参考原文:
━━━━━━━━
TimestampsAndWatermarksOperator
// TimestampsAndWatermarksOperator.class
/**
* A stream operator that may do one or both of the following: extract timestamps from
* events and generate watermarks.
*
* <p>These two responsibilities run in the same operator rather than in two different ones,
* because the implementation of the timestamp assigner and the watermark generator is
* frequently in the same class (and should be run in the same instance), even though the
* separate interfaces support the use of different classes.
*
* @param <T> The type of the input elements
*/
public class TimestampsAndWatermarksOperator<T>
extends AbstractStreamOperator<T>
implements OneInputStreamOperator<T, T>, ProcessingTimeCallback {
private static final long serialVersionUID = 1L;
private final WatermarkStrategy<T> watermarkStrategy;
/** The timestamp assigner. */
private transient TimestampAssigner<T> timestampAssigner;
/** The watermark generator, initialized during runtime. */
private transient WatermarkGenerator<T> watermarkGenerator;
/** The watermark output gateway, initialized during runtime. */
private transient WatermarkOutput wmOutput;
/** The interval (in milliseconds) for periodic watermark probes. Initialized during runtime. */
private transient long watermarkInterval;
public TimestampsAndWatermarksOperator(
WatermarkStrategy<T> watermarkStrategy) {
this.watermarkStrategy = checkNotNull(watermarkStrategy);
this.chainingStrategy = ChainingStrategy.ALWAYS;
}
@Override
public void open() throws Exception {
super.open();
timestampAssigner = watermarkStrategy.createTimestampAssigner(this::getMetricGroup);
watermarkGenerator = watermarkStrategy.createWatermarkGenerator(this::getMetricGroup);
wmOutput = new WatermarkEmitter(output, getContainingTask().getStreamStatusMaintainer());
watermarkInterval = getExecutionConfig().getAutoWatermarkInterval();
if (watermarkInterval > 0) {
final long now = getProcessingTimeService().getCurrentProcessingTime();
getProcessingTimeService().registerTimer(now + watermarkInterval, this);
}
}
@Override
public void processElement(final StreamRecord<T> element) throws Exception {
final T event = element.getValue();
final long previousTimestamp = element.hasTimestamp() ? element.getTimestamp() : Long.MIN_VALUE;
final long newTimestamp = timestampAssigner.extractTimestamp(event, previousTimestamp);
element.setTimestamp(newTimestamp);
output.collect(element);
watermarkGenerator.onEvent(event, newTimestamp, wmOutput);
}
@Override
public void onProcessingTime(long timestamp) throws Exception {
watermarkGenerator.onPeriodicEmit(wmOutput);
final long now = getProcessingTimeService().getCurrentProcessingTime();
getProcessingTimeService().registerTimer(now + watermarkInterval, this);
}
/**
* Override the base implementation to completely ignore watermarks propagated from
* upstream, except for the "end of time" watermark.
━━━━━━━━
简短问题 1:
按原文的注释，周期性水位线探测的间隔 watermarkInterval 用什么单位表示？
简短问题 2:
判断下列说法是否与原文相符，每项回答是或否，并原样引用原文中起决定作用的文字：(a) 提取时间戳和生成水位线这两项职责放在同一个算子里运行；(b) 构造函数把 chainingStrategy 设为 ChainingStrategy.NEVER；(c) open() 只在 watermarkInterval 大于 0 时才注册定时器。
只根据原文作答。

采集数据:
━━━━━━━━
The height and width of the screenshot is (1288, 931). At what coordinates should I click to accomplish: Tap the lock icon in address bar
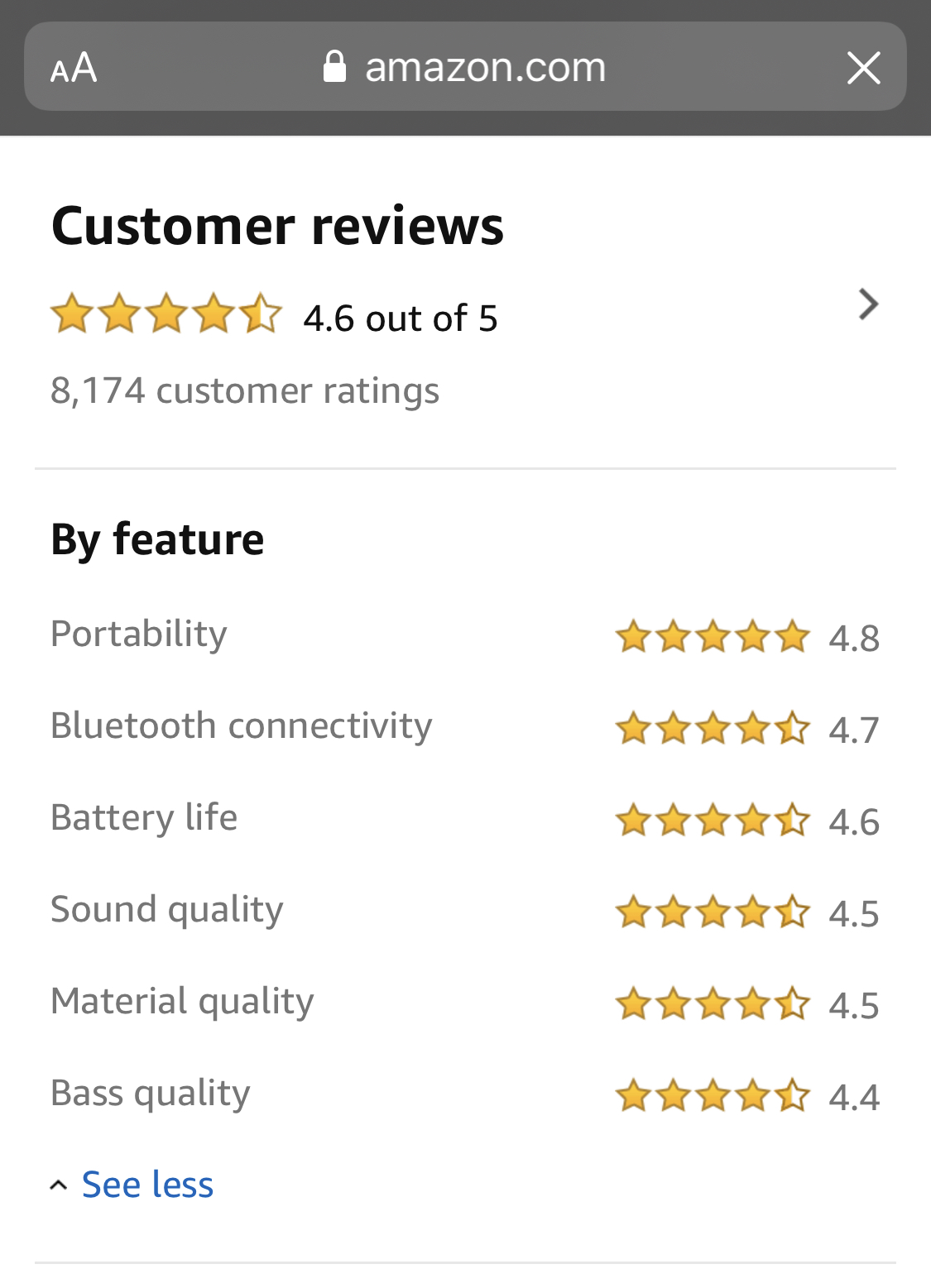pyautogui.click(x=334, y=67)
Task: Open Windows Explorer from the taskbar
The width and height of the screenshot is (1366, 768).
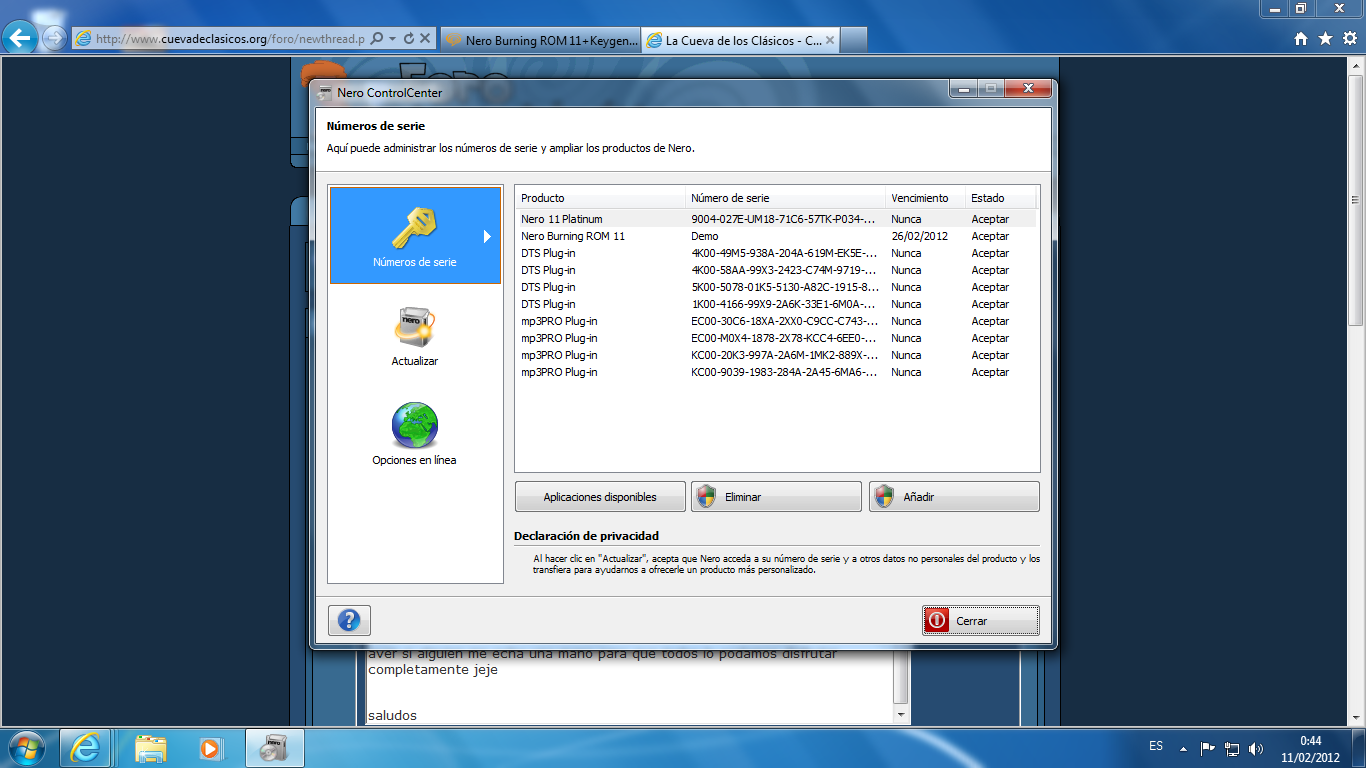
━━━━━━━━
结果 1:
毫秒。

结果 2:
(a) 是："These two responsibilities run in the same operator rather than in two different ones"
(b) 否："this.chainingStrategy = ChainingStrategy.ALWAYS;"
(c) 是："if (watermarkInterval > 0) {"